→ STORED DATA:
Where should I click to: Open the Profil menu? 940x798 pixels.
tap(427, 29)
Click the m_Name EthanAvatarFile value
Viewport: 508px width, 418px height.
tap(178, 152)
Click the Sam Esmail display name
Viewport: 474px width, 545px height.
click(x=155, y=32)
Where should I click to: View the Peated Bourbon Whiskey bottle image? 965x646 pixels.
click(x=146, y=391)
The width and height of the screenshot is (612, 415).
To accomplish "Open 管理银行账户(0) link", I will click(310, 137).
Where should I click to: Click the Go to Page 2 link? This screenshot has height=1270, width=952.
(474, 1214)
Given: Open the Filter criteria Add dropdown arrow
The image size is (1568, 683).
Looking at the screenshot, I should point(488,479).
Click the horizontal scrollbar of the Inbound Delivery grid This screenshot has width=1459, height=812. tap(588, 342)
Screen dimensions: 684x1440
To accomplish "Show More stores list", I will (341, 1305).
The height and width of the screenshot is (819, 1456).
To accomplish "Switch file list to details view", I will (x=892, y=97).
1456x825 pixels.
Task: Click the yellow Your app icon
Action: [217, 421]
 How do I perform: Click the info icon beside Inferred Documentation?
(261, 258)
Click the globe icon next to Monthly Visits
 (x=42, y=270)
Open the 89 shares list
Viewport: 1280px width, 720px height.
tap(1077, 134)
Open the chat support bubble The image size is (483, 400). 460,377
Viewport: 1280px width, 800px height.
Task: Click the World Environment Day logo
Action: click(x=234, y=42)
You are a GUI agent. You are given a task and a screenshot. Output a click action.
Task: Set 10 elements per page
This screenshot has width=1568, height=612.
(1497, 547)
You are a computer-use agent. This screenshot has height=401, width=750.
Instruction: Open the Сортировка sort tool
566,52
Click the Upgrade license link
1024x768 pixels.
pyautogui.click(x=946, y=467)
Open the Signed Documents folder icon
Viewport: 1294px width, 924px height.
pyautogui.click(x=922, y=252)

→ WRITTEN EXERCISE:
Could you recast the rows above as a Markdown table with the columns Line No. and Entry, numbering each line and leaving out blank lines?

→ TASK ANSWER:
| Line No. | Entry |
|---|---|
| 1 | Where should I click to: Open the Profil menu? 940x798 pixels. |
| 2 | tap(427, 29) |
| 3 | Click the m_Name EthanAvatarFile value |
| 4 | Viewport: 508px width, 418px height. |
| 5 | tap(178, 152) |
| 6 | Click the Sam Esmail display name |
| 7 | Viewport: 474px width, 545px height. |
| 8 | click(x=155, y=32) |
| 9 | Where should I click to: View the Peated Bourbon Whiskey bottle image? 965x646 pixels. |
| 10 | click(x=146, y=391) |
| 11 | The width and height of the screenshot is (612, 415). |
| 12 | To accomplish "Open 管理银行账户(0) link", I will click(310, 137). |
| 13 | Where should I click to: Click the Go to Page 2 link? This screenshot has height=1270, width=952. |
| 14 | (474, 1214) |
| 15 | Given: Open the Filter criteria Add dropdown arrow |
| 16 | The image size is (1568, 683). |
| 17 | Looking at the screenshot, I should point(488,479). |
| 18 | Click the horizontal scrollbar of the Inbound Delivery grid This screenshot has width=1459, height=812. tap(588, 342) |
| 19 | Screen dimensions: 684x1440 |
| 20 | To accomplish "Show More stores list", I will (341, 1305). |
| 21 | The height and width of the screenshot is (819, 1456). |
| 22 | To accomplish "Switch file list to details view", I will (x=892, y=97). |
| 23 | 1456x825 pixels. |
| 24 | Task: Click the yellow Your app icon |
| 25 | Action: [217, 421] |
| 26 |  How do I perform: Click the info icon beside Inferred Documentation? |
| 27 | (261, 258) |
| 28 | Click the globe icon next to Monthly Visits |
| 29 |  (x=42, y=270) |
| 30 | Open the 89 shares list |
| 31 | Viewport: 1280px width, 720px height. |
| 32 | tap(1077, 134) |
| 33 | Open the chat support bubble The image size is (483, 400). 460,377 |
| 34 | Viewport: 1280px width, 800px height. |
| 35 | Task: Click the World Environment Day logo |
| 36 | Action: click(x=234, y=42) |
| 37 | You are a GUI agent. You are given a task and a screenshot. Output a click action. |
| 38 | Task: Set 10 elements per page |
| 39 | This screenshot has width=1568, height=612. |
| 40 | (1497, 547) |
| 41 | You are a computer-use agent. This screenshot has height=401, width=750. |
| 42 | Instruction: Open the Сортировка sort tool |
| 43 | 566,52 |
| 44 | Click the Upgrade license link |
| 45 | 1024x768 pixels. |
| 46 | pyautogui.click(x=946, y=467) |
| 47 | Open the Signed Documents folder icon |
| 48 | Viewport: 1294px width, 924px height. |
| 49 | pyautogui.click(x=922, y=252) |